O Sabotage era uma explosão anárquica sem precedentes no radio sergipano. Seu produtor e apresentador era um comunicador nato e um “maluco beleza”, no melhor sentido da palavra. Tocava rock da melhor qualidade (e da pior também, mas aí vai do gosto de cada um) e, entre um bloco musical e outro, destilava uma verve anárquica e desbocada que era, na verdade, o grande atrativo do programa - muita gente ouvia mesmo sem gostar de rock, apenas pra se divertir com as tiradas sarcásticas de Adelardinho.
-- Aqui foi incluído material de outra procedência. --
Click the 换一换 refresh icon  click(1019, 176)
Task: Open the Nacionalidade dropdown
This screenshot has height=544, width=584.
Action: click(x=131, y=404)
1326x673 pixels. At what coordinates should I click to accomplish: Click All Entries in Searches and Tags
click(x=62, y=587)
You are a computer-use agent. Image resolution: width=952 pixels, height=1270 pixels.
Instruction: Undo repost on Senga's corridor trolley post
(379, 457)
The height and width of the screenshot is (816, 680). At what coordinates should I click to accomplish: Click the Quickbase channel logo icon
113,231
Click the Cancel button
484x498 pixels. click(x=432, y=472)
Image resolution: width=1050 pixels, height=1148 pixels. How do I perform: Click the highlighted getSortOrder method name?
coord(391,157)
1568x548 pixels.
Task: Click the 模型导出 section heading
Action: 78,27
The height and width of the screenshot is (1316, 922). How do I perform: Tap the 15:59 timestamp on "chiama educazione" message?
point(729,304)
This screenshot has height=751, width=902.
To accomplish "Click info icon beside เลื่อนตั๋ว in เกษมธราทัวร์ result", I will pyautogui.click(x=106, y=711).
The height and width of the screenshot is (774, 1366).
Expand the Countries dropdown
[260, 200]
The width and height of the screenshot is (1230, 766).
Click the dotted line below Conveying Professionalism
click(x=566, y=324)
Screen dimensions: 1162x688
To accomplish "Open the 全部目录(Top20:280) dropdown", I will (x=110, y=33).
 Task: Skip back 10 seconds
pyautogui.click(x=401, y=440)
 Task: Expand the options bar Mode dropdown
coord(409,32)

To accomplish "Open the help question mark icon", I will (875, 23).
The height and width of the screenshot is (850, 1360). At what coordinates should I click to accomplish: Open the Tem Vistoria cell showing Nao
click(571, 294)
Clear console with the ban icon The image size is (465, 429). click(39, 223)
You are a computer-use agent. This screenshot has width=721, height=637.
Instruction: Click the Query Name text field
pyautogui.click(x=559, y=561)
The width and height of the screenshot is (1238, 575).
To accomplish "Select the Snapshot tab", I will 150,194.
Tanto que o seu programa, ao contrario do Guilhotina, teve vida longa, e com alguns momentos célebres que se tornaram lenda na historia do radio sergipano, notadamente os “enterrros de mentirinha” que aconteciam uma vez por ano. Reza a lenda que tudo começou quando, cansado da inadimplência de uma funerária e de uma sorveteria que anunciavam no programa e nunca pagavam a conta do anuncio, Adelardinho resolveu fazer uma promoção digna de uma historia de realismo fantástico saída das páginas de algum livro de Gabriel Garcia Marques: iria sortear um caixão de defunto cheio de picolés. Sorteou, e o sorteio foi um sucesso tão grande que eles resolveram ir entregar o “presente’ ao feliz ganhador em comitiva, a pé, tal qual num enterro simbólico. O sorteio passou então a acontecer periodicamente, sendo que um dos ganhadores, me falaram, foi o mais célebre punk da cidade, Badaró, que quase mata sua mãe do coração ao ter a infeliz idéia de entrar ele mesmo no caixão para ser entregue em sua casa. De minha parte me lembro de uma noite em que fui lá visitá-lo nos estúdios comendo um pacote de rosquinhas e ele passou o resto do programa falando no ar que “Adelvan tá aqui nos estúdios nos visitando e me oferecendo a rosca, quer também Pedão?”. Pedão era seu fiel escudeiro, o operador de áudio, que ele chamava carinhosamente de “Pedão peido de cuscus com ovo”.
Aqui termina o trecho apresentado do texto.